* WHAT TO PRODUCE *
The lines to repeat are those below from the one containing "Viewport: 2476px width, 940px" down to the one containing "This screenshot has height=434, width=1952.", both included; reproduce them exactly and nothing else.

* DATA EXTRACT *
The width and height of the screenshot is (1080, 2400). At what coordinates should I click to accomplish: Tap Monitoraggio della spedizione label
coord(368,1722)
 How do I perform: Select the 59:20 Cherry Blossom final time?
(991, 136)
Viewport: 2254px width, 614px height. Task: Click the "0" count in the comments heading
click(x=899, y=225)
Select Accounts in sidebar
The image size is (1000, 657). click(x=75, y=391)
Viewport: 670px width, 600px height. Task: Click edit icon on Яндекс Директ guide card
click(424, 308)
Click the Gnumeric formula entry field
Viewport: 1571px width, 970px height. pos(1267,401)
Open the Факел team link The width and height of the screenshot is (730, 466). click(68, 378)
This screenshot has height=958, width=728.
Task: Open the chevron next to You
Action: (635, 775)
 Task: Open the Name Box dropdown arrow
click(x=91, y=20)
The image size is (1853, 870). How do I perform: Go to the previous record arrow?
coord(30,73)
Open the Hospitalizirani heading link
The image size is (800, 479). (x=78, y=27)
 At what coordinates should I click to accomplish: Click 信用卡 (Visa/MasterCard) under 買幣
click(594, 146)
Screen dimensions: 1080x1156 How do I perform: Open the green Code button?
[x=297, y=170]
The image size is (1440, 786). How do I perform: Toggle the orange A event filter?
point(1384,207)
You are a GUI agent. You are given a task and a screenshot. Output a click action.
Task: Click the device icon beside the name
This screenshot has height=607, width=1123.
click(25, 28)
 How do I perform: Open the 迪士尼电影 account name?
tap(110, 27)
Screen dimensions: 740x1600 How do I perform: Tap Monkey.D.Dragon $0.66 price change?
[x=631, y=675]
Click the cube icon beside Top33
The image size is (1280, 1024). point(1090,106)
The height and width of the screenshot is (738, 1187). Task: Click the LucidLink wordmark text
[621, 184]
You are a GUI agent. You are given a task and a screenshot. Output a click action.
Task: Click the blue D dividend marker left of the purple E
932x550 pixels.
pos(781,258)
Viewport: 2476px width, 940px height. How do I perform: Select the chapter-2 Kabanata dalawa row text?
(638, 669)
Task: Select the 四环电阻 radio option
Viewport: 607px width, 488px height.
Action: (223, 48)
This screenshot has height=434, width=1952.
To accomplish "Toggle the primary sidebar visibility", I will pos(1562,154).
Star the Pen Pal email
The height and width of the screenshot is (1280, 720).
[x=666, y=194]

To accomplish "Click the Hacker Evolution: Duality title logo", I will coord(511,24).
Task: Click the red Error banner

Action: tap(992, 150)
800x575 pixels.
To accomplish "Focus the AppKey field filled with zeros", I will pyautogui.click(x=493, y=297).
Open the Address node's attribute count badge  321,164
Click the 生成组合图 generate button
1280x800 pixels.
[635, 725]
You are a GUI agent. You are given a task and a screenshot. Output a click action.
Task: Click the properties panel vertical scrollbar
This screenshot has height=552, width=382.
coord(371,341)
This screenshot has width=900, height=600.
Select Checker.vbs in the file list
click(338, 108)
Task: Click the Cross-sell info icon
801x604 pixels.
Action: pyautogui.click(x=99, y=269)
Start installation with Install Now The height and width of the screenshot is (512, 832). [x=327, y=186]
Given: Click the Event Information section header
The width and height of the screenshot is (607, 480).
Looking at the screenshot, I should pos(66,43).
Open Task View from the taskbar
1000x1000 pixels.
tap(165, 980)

* EXPECTED ANSWER *
Viewport: 2476px width, 940px height. How do I perform: Select the chapter-2 Kabanata dalawa row text?
(638, 669)
Task: Select the 四环电阻 radio option
Viewport: 607px width, 488px height.
Action: (223, 48)
This screenshot has height=434, width=1952.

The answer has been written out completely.